Back when the country was founded, there was a great debate over the role of money and debt as the “Federalists”, led by Alexander Hamilton, opposed the Virginia “Republicans” on these matters at every turn. Along with slavery and whether the newly formed nation should count Britain or France as their top international ally, the nation’s money and debt were major “wedge issues” dividing the north and the south.
For more on this, it’s instructive to examine the details behind one of the “grand bargains” during George Washington’s first term as president – when Hamilton was Treasury Secretary and Jefferson was Secretary of State – for anyone wondering why the nation’s capital is located where it is.
It was the the establishment of a national bank and the assumption of state debt (incurred during the revolutionary war) by the federal government that led to the creation of Washington D.C. next to Virginia and this excerpt from Jon Meacham’s excellent Thomas Jefferson: The Art of Power about a meeting between Hamilton, Jefferson, and Madison fills in some important details.
At dinner, Madison agreed to ease his opposition to assumption and leave it to its fate in the Congress. A victory for Hamilton. In Jefferson’s account, either Madison or Hamilton then said that, “As the pill would be a bitter one to the southern states, something should be done to soothe them”.
The capitol ought to be cited along the Potomac. The final result, Jefferson believed, was the least bad of all the turns that they could take.
It was true that he hated the financial speculation that would result from the Hamiltonian vision of commerce. “It is much to be wished that every discouragement should be thrown in the way of men who undertake to trade without capital”, Jefferson said. “The consumers pay for it in the end and the debts contracted and the bankruptcies occasioned by such commercial adventurers bring burden and disgrace on our country.”
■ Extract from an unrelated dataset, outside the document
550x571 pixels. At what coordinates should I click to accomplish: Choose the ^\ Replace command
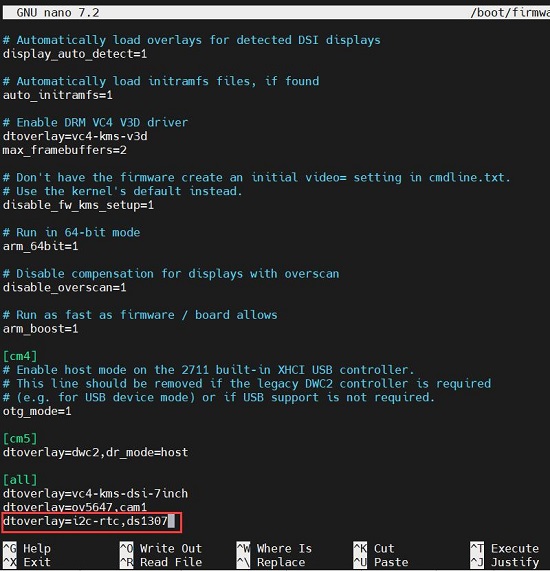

This marked the first expansion of U.S. government debt, something that Hamilton favored for a variety of reasons, one of which was that he often marveled at the ability of Britain to borrow money to finance wars. As Treasury Secretary, Hamilton modeled the U.S. financial system on what the British had done (which was quite successful at the time), much to the chagrin of the Virginians who favored a much simpler approach.
I’ve purchased, but not yet started, Ron Chernow’s Alexander Hamilton, but, after reading about him through the eyes of Washington, Adams, and Jefferson, it’s unlikely that my very negative impression will change.